Cette pouvoir d'exaction de Yadhih Ould Dahi est fondé sur la pénalisation du blasphème et de l'apostasie, dans le droit mauritanien. Le blasphème est considéré comme toute parole portant outrage à la religion et a fait partie de nombreuses législations dans le monde. Même s'il est progressivement banni, la question reste centrée autour de la notion de «diffamation des religions» votée de justesse, lors de l'Assemblée générale des Nations Unies, en 2010. Pour beaucoup de pays musulmans, c'est une manière de lutter contre l'islamophobie. L'apostasie, dont Mkheitir est accusé, fait l'objet d'article du code pénal mauritanien (1983). L'article dispose 306 que: «Tout musulman coupable du crime d'apostasie, soit par parole, soit par action de façon apparente ou évidente, sera invité à se repentir dans un délai de trois jours. S'il ne se repent pas dans ce délai, il est condamné à mort en tant qu'apostat, et ses biens seront confisqués au profit du Trésor. S'il se repent avant l'exécution de cette sentence, le parquet saisira la Cour suprême, à l'effet de sa réhabilitation dans tous ses droits, sans préjudice d'une peine correctionnelle prévue au 1er paragraphe du présent article».

Ces questions sont au cœur d'importants enjeux idéologiques et de choix politiques dans nos sociétés contemporaines qui nous interpellent à plusieurs niveaux. Si l'on peut revendiquer la liberté religieuse, elle doit pouvoir être associée à la liberté d'expression. Ce que Madame Aminettou Mint El Moctar dénonce, c'est la manipulation de la religion à des fins politiques qui entraînent bien des dérives.

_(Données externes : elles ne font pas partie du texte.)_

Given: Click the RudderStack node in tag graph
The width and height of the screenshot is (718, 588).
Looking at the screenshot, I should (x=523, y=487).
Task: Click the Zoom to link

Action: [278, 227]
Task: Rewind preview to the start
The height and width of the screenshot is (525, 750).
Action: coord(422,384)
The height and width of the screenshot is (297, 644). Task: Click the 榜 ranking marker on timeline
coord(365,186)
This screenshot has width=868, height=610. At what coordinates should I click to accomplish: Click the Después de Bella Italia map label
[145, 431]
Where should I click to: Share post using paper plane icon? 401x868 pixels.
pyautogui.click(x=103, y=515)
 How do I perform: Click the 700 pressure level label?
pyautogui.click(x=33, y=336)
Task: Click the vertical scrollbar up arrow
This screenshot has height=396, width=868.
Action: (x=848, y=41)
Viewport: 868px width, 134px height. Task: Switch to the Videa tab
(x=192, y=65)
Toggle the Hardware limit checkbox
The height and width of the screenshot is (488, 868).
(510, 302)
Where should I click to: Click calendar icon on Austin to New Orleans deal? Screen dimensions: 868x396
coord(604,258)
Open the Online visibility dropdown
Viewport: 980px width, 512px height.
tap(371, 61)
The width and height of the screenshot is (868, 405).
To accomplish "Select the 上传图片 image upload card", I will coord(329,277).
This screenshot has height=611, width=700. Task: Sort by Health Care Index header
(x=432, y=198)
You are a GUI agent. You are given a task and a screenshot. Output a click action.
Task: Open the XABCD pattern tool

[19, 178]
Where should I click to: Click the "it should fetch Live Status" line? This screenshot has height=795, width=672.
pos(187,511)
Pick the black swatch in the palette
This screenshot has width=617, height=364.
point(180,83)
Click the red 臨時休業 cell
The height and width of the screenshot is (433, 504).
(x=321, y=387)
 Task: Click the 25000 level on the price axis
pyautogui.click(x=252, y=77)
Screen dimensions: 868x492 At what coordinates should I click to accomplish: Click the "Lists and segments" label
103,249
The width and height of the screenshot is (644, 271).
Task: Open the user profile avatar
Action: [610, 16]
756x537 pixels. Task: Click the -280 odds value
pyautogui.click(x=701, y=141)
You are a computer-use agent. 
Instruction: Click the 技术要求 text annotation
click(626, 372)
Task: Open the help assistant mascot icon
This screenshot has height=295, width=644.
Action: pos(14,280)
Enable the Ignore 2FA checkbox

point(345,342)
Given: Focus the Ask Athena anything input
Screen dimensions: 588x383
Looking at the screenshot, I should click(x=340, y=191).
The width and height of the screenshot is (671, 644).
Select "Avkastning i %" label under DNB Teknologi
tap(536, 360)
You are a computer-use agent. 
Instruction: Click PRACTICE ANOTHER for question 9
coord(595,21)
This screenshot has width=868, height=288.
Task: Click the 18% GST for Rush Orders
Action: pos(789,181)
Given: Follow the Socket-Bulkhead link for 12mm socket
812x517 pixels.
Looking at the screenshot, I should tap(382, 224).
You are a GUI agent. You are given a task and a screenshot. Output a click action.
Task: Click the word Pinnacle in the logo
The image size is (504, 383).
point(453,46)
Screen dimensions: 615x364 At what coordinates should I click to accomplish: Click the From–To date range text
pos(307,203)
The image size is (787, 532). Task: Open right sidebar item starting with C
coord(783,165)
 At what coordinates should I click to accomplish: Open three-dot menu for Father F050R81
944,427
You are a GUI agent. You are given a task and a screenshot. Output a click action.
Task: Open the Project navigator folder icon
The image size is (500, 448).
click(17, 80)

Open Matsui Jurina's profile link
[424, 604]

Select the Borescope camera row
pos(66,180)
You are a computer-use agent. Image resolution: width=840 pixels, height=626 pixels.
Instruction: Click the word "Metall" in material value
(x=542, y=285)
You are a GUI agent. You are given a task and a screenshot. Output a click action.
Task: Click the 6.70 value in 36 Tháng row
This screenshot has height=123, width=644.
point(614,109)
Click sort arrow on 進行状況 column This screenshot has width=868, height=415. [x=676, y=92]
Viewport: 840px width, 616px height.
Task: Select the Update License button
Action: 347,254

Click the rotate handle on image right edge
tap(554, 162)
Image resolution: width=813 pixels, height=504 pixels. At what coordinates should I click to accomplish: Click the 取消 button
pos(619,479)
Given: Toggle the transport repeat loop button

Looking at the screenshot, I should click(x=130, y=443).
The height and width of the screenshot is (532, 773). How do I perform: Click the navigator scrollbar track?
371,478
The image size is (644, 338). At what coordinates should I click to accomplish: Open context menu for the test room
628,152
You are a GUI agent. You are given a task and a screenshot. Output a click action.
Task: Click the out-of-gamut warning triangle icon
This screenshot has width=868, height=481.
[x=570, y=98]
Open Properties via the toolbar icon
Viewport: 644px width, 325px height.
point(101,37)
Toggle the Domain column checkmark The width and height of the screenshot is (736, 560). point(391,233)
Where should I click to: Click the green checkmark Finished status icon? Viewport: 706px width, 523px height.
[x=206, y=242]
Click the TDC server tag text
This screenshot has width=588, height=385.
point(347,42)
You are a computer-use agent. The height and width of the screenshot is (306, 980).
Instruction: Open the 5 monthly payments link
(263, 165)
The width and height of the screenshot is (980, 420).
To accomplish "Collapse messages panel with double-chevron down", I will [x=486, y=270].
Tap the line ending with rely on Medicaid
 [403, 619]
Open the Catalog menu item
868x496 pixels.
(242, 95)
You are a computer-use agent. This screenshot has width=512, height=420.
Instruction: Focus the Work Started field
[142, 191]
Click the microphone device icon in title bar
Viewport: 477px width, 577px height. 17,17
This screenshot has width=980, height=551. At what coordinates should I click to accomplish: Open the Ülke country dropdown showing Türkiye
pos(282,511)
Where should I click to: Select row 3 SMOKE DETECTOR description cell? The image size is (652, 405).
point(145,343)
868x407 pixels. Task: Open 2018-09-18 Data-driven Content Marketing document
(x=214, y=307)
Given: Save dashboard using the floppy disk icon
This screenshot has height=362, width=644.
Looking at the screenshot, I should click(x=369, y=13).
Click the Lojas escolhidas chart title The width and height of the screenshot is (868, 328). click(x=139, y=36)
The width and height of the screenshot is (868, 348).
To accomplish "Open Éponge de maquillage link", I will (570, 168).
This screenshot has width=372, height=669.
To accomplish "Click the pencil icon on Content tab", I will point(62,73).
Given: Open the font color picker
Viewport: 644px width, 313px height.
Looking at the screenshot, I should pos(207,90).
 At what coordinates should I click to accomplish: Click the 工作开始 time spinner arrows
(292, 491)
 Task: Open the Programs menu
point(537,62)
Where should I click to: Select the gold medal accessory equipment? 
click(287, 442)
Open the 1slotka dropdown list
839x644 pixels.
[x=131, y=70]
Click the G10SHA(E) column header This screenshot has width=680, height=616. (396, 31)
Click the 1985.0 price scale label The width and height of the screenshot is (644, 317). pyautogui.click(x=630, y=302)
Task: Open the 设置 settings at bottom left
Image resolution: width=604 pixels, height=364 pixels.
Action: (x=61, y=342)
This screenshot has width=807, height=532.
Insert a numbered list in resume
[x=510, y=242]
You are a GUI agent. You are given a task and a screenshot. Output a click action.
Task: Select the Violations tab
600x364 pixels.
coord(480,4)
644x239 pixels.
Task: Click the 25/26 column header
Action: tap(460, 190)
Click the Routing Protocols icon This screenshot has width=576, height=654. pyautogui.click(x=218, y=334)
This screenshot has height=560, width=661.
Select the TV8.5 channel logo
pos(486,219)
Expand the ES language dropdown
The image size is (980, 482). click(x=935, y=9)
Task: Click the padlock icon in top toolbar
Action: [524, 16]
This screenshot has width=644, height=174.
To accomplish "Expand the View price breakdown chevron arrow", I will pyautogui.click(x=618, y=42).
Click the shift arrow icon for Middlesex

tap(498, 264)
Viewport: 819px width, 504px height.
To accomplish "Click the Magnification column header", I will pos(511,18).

Le réseau international de solidarité, Women Living Under Muslim Laws, lui apporte tout son soutien dans cette lutte et exige des autorités politiques et administratives d'assurer sa protection physique et morale. Il exige aussi la libération de Mkheitir, dont la liberté d'opinion est sacrifiée au nom de la morale d'Etat.